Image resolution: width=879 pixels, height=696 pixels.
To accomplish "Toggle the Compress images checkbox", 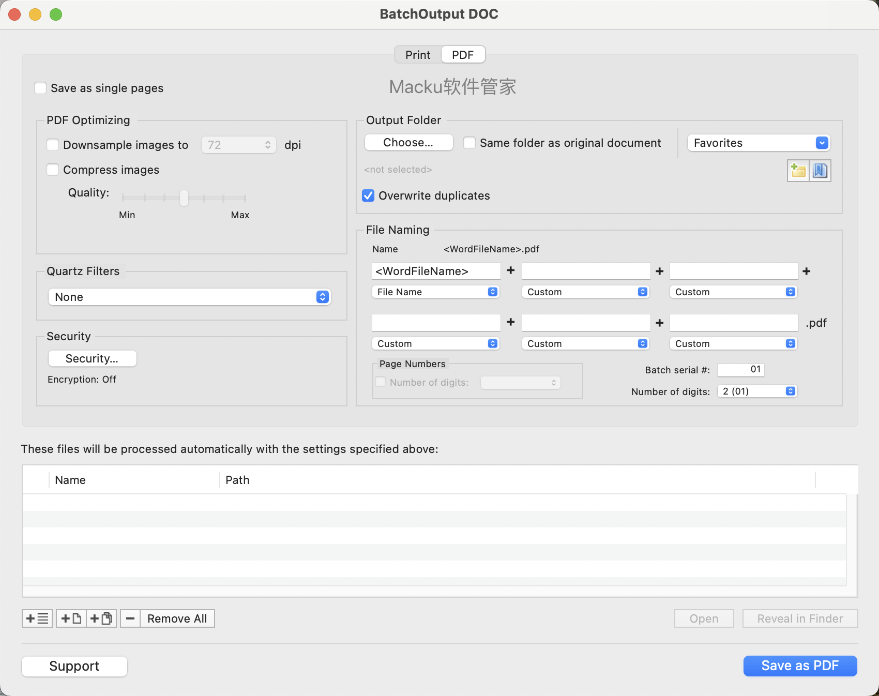I will click(53, 170).
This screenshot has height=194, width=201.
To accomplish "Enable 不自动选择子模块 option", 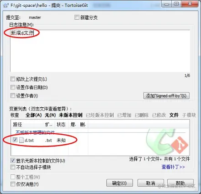I will [13, 167].
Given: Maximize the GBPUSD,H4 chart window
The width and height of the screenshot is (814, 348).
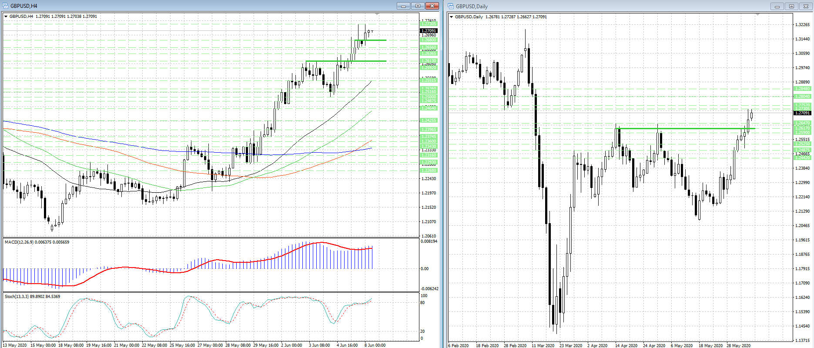Looking at the screenshot, I should click(418, 6).
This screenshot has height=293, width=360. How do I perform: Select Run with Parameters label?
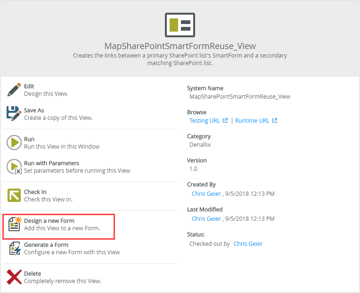[x=51, y=163]
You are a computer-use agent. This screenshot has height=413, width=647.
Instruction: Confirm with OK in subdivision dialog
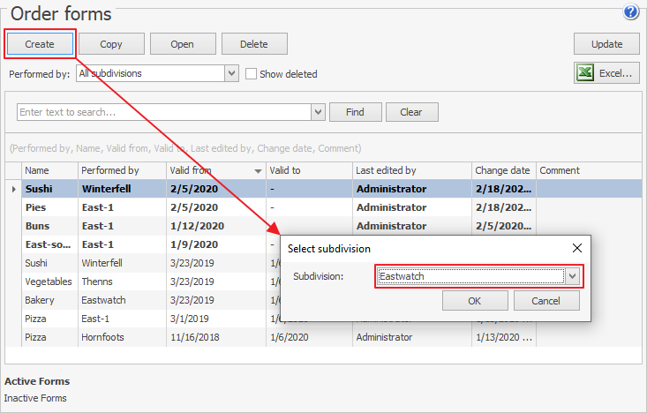(475, 301)
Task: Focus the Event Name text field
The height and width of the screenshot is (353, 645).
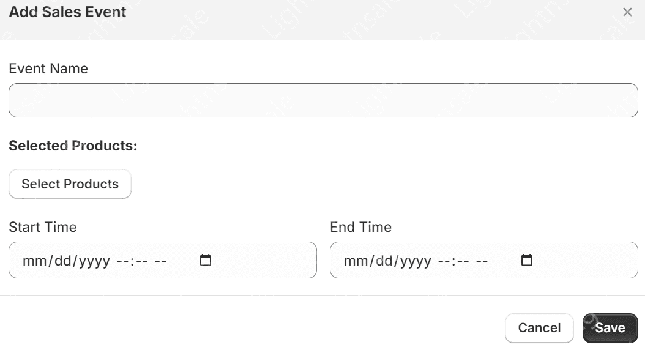Action: click(x=323, y=100)
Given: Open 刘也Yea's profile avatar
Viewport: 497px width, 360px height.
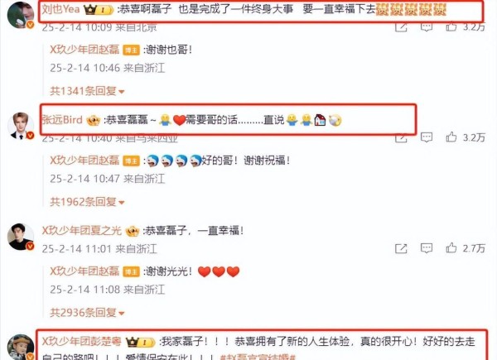Looking at the screenshot, I should tap(21, 15).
============================================================
- Task to carry out -
Please write out the lines above, beginning at the line with "This screenshot has height=293, width=360." and ending at the last line of the records, exactly as they appear and without pictures.

- Problem solution -
This screenshot has height=293, width=360. How do I perform: Select Run with Parameters label?
[x=51, y=163]
You are a computer-use agent. This screenshot has height=413, width=647.
Instruction: Confirm with OK in subdivision dialog
(475, 301)
Task: Focus the Event Name text field
The height and width of the screenshot is (353, 645).
Action: click(x=323, y=100)
Given: Open 刘也Yea's profile avatar
Viewport: 497px width, 360px height.
Looking at the screenshot, I should tap(21, 15).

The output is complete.